If left untreated periodontal disease has the ability to cause further complications that can affect the entire body of your dog. Here, our Little Elm vets explain what periodontal disease is in dogs, what the signs are and how it is treated.
What is Periodontal Disease?
Periodontitis is a bacteria that has the ability to attack your dog’s oral cavity, silently invading the mouth. Unfortunately, there may not be any signs of this condition until the disease has already advanced.
However, if your dog is experiencing gum disease then they may show obvious symptoms of the condition that can impact the function of your dog’s mouth, not to mention his health: gum erosion, chronic pain and bone or tooth loss may occur. Structures that support the teeth may also be weakened or lost.
Tartar occurs when the food and bacteria within your dog's mouth stick to the gumline of your dog and hardens. This tartar, if continued to be left untreated will turn into the first stages of gum disease: inflammation and irritation of the gum line and surrounding areas (a condition also known as gingivitis).
Common Signs of Periodontal Disease in Dogs
Some of the most common symptoms of periodontal disease in dogs that you should be aware of include:
- Excessive drooling
- Blood in water bowl or on chew toys
- Yellow or brown teeth
- Inflamed or bleeding gums
- Bad breath
- Loose teeth
- Missing teeth
- Weight loss
- “Ropey” or bloody saliva
- Reluctance to eat
Once these symptoms appear your dog is more likely to have already been experiencing consistent pain and the disease is already advanced. If your dog is displaying symptoms of periodontal disease contact your vet to book an examination for your pooch.
How Periodontal Disease Affects Your Dog's Overall Health
Dental health can have a great effect on the overall health of your dog, and once the disease has affected the mouth it can begin to spread to other areas eventually having a negative effect on the heart. This is because bacteria in the mouth can enter the bloodstream and surround the heart.
Typical Causes of Canine Periodontal Disease
Inside your dog's mouth, bacteria can develop into plaque, which combines with other minerals and hardens into calculus within two to three days.

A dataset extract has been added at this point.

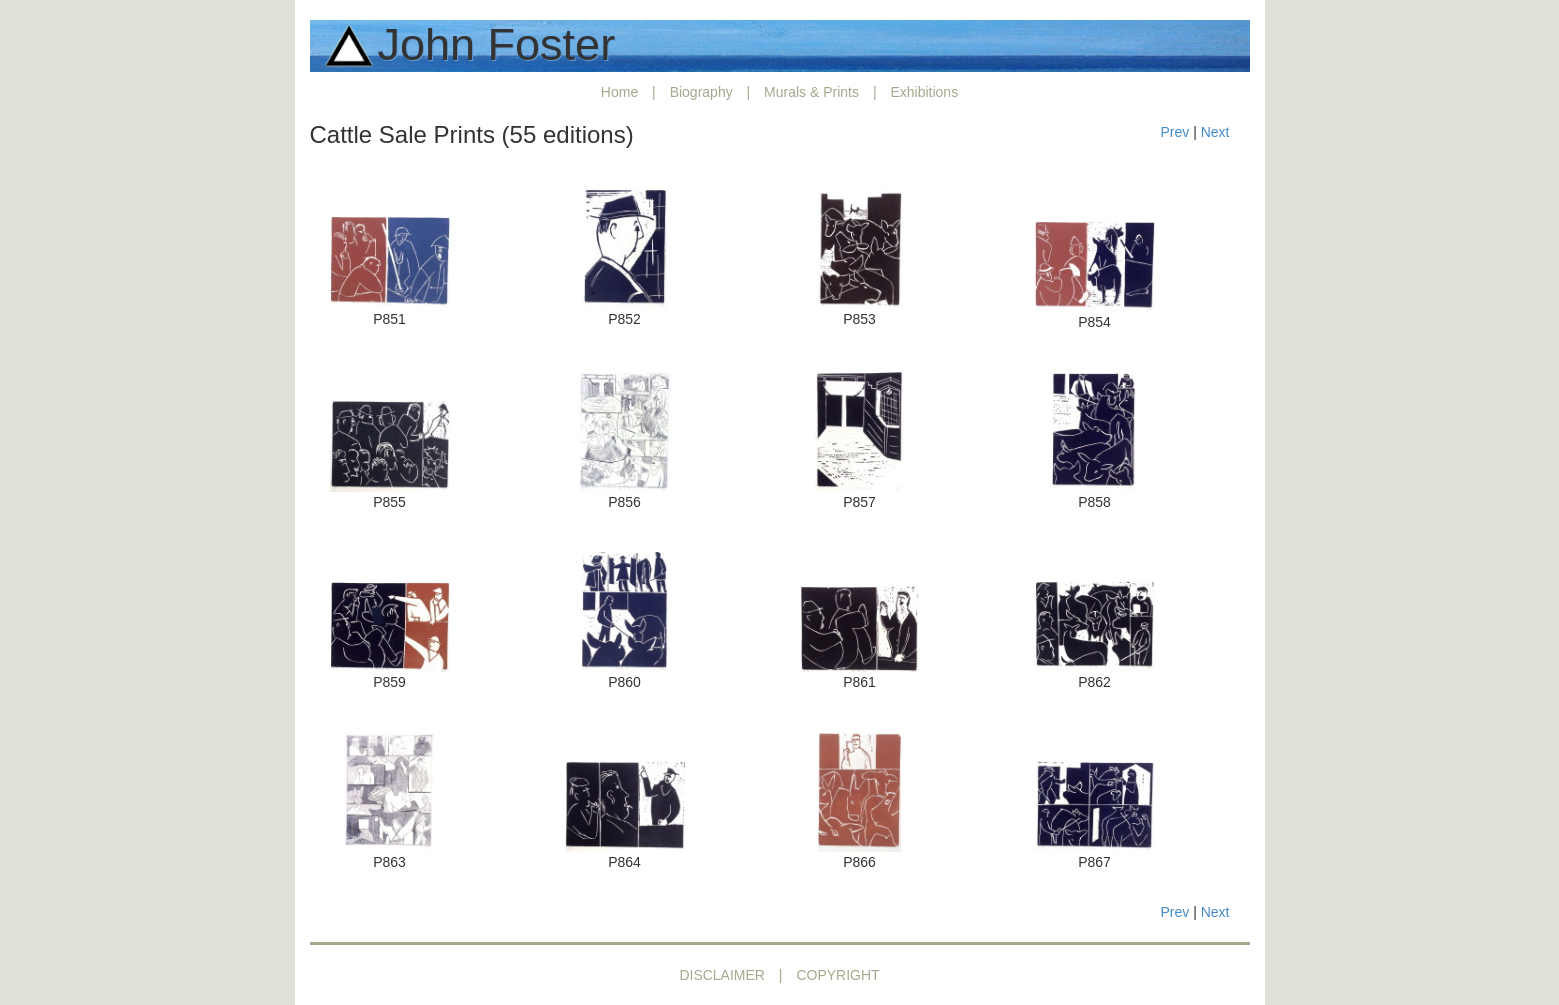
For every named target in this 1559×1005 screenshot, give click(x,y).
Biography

This tartar that forms on the teeth is more difficult to scrape away.
As the immune system fights this buildup of bacteria, reactions such as inflamed gums and more prevalent signs of gum disease can occur.
Poor nutrition and diet can contribute to the development of periodontal disease, as can environmental factors such as grooming habits, crowded teeth, dirty toys, and oral hygiene.
How Periodontal Disease in Dogs is Treated
Costs of dental procedures can vary widely, depending on the particular services your veterinarian provides, your pet’s requirements, and other factors. Blood work will be required prior to dental treatment in order to ensure your pup is healthy enough to handle the general anesthetic, which can cause problems for dogs with organ issues.
The following items are typically included in the price of your dog's dental procedure:
- Complete set of dental radiographs (X-rays)
- Pre-anesthesia blood work
- IV fluids and IV catheter
- Pre-anesthesia blood work
- Endotracheal intubation, inhaled anesthetic and oxygen
- Circulation of warm air to keep pet warm while under anesthesia
- Monitoring while under anesthesia
- Scaling, polishing and lavage of gingival areas
- If any extractions are needed, local anesthesia such as novocaine
- Pain medication during and after the procedure
How to Prevent Periodontal Disease in Dogs
Luckily there are ways to prevent periodontal disease from occurring as well as being abb=le to successfully treat it if it is diagnosed early. When looking after your dog’s oral health, be proactive - don’t neglect it or procrastinate on consulting your vet or scheduling regular appointments.
Similar to their humans, dogs need regular dental checkups to maintain oral hygiene and identify any developing issues. Your pup should attend checkups with the vet at least annually to have their oral health assessed. You’ll also have the opportunity to ask any questions you may have about at-home care, and find out how often your pet should attend professional teeth cleanings (those with issues often need to come more frequently).
Prevent issues from developing between appointments by brushing your dog’s teeth daily to prevent plaque and bacteria from developing. Dog-specific toothpaste is available that not only helps to clean your pup's teeth, but also makes each brushing session a pleasure for your pooch. Chew toys, special dog food and dental chews are designed to address or prevent dental disease and reduce tartar buildup.
However, be warned that these don’t replace brushing - consider them an add-on to your pet’s regular oral care routine. If you notice swollen or inflamed gums. loose or missing teeth, or decreased appetite, book an appointment with your vet right away.
Note: The advice provided in this post is intended for informational purposes and does not constitute medical advice regarding pets. For an accurate diagnosis of your pet's condition, please make an appointment with your vet.